Exercise objective: Once "Switch to the Preview tab" turns up in a line below, reproduce that line and those after it exactly, stopping after the line with "Screen dimensions: 439x253"; leave pictures out.

== Provided records

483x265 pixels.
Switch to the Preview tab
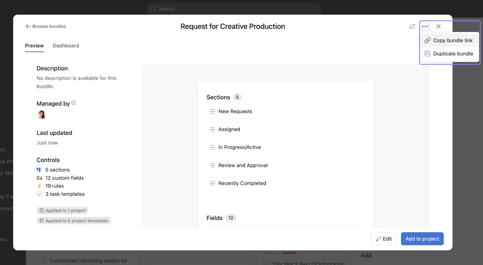pyautogui.click(x=34, y=45)
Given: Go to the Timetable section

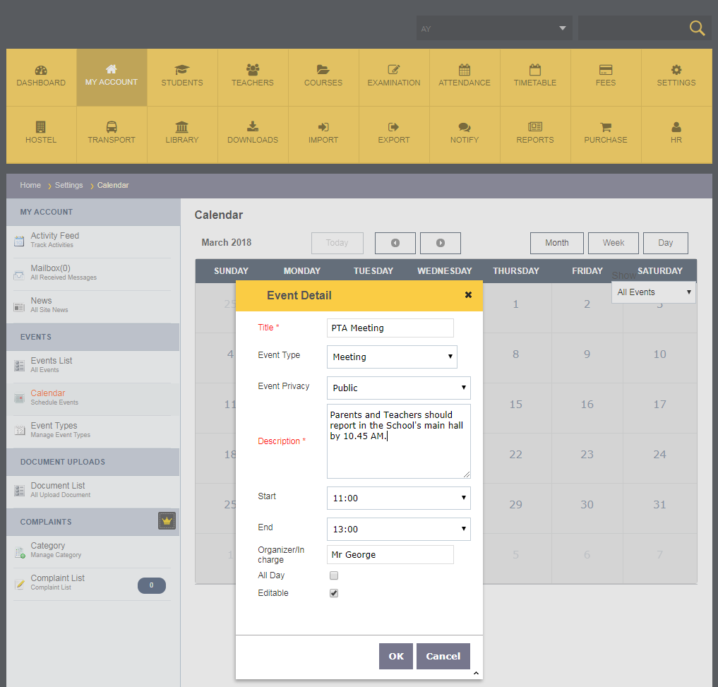Looking at the screenshot, I should 534,76.
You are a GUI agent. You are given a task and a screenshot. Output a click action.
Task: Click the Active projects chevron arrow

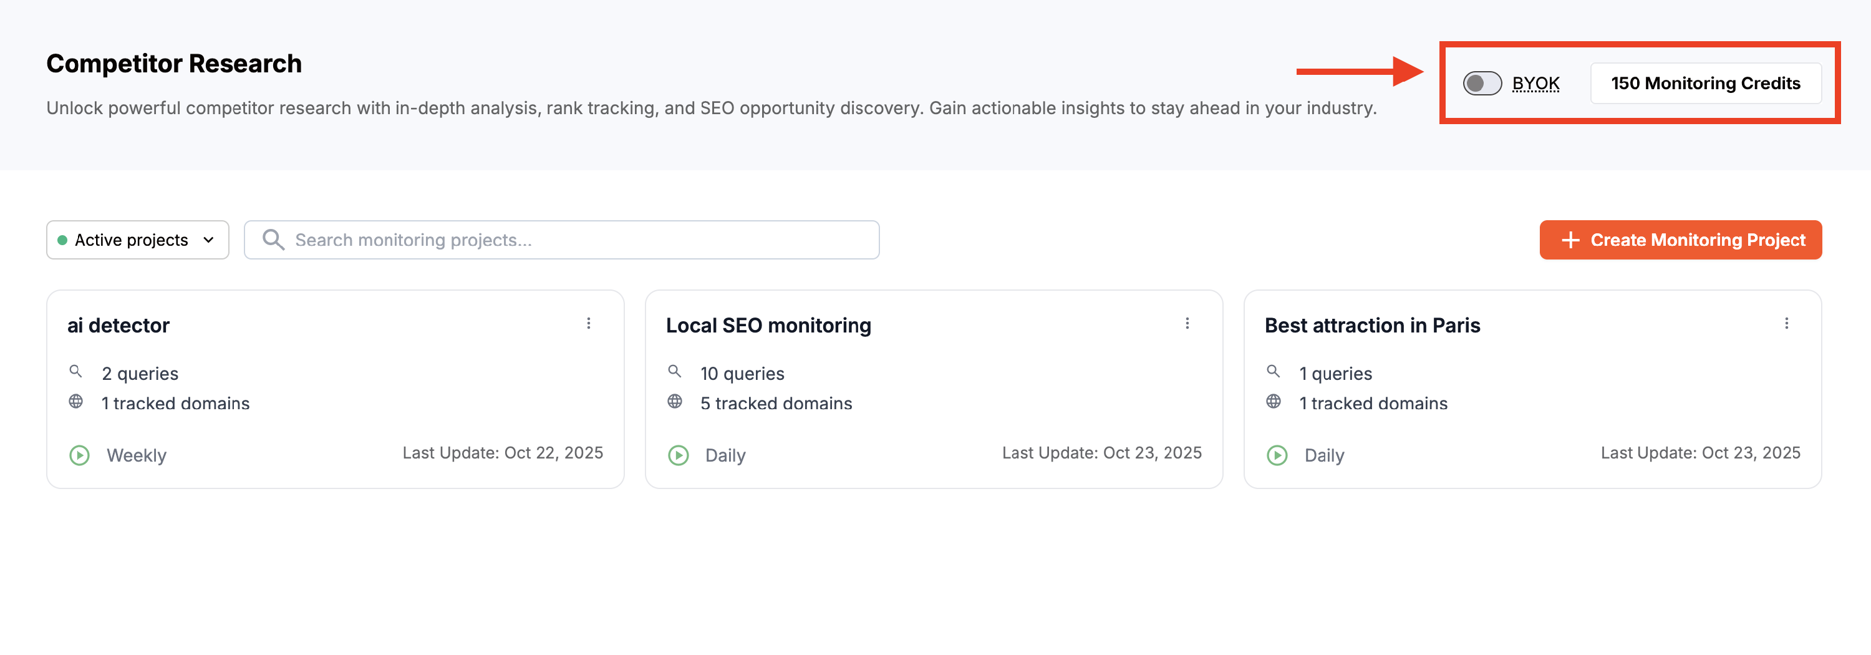pos(208,240)
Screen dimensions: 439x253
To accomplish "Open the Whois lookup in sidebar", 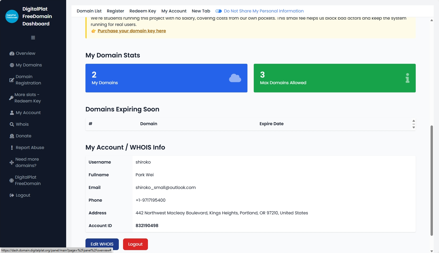I will [22, 124].
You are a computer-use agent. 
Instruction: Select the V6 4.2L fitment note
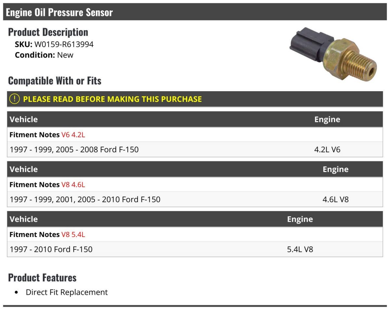(73, 134)
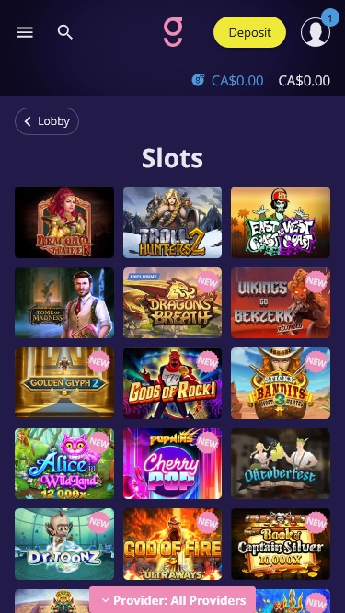Expand the Provider: All Providers filter
345x613 pixels.
tap(173, 600)
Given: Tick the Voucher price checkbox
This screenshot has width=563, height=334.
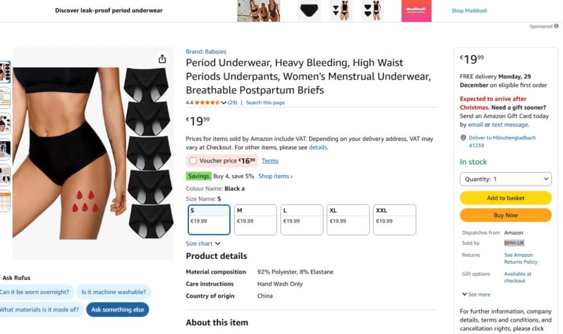Looking at the screenshot, I should (193, 161).

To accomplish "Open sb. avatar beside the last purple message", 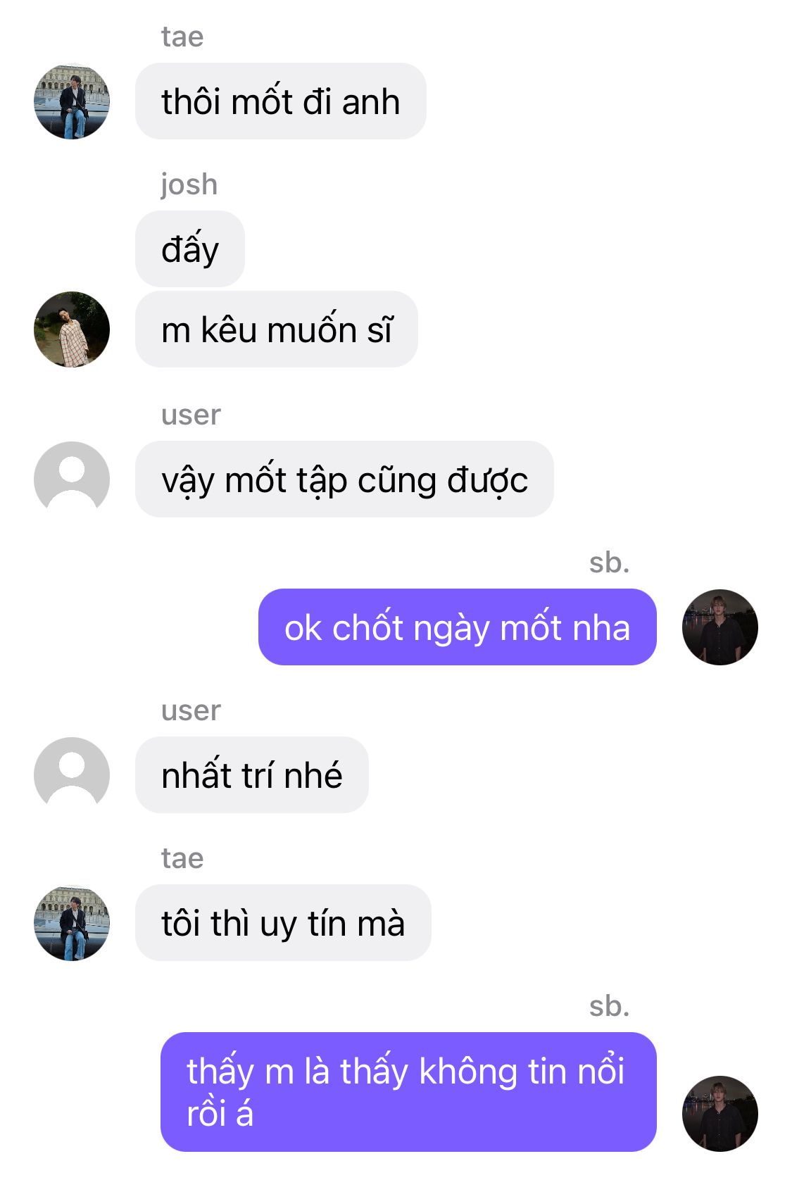I will click(719, 1113).
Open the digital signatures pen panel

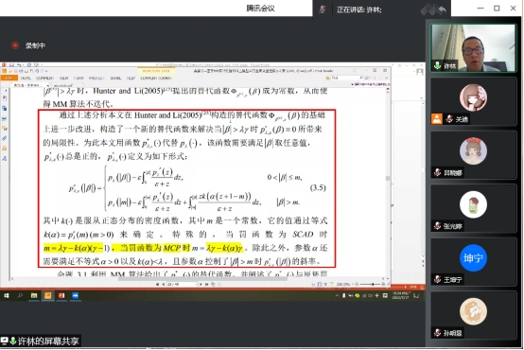coord(5,158)
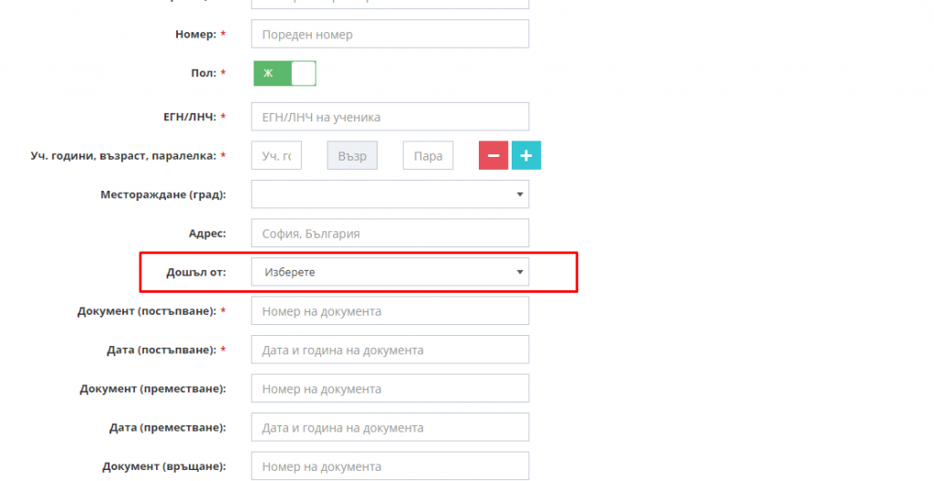
Task: Focus the Адрес field София, България
Action: coord(389,233)
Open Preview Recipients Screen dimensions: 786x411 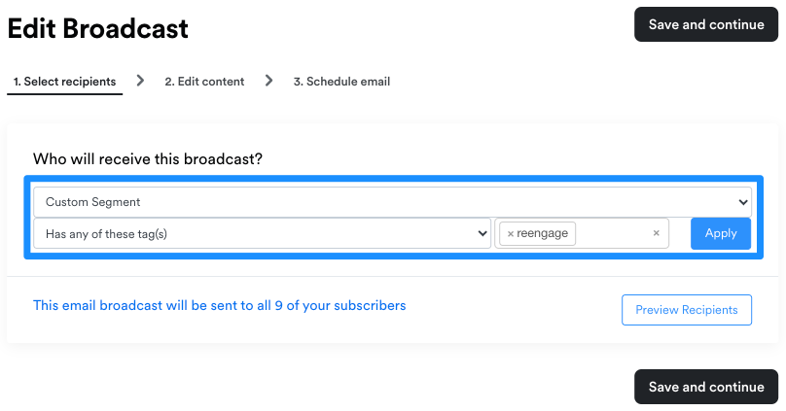pyautogui.click(x=686, y=310)
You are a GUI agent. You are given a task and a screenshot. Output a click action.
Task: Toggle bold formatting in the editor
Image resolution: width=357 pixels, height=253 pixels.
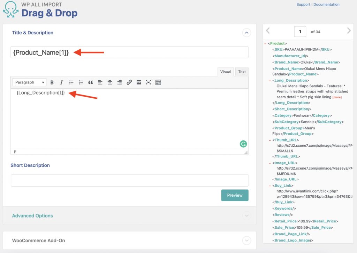(52, 82)
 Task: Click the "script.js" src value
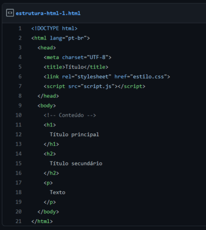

====

Response for this exercise:
Switch to the Preview tab
pyautogui.click(x=34, y=45)
Given: Go to the Timetable section

Looking at the screenshot, I should 534,76.
You are a GUI agent. You are given a task and a screenshot. Output a click action.
Task: Click the Active projects chevron arrow

pos(208,240)
Screen dimensions: 439x253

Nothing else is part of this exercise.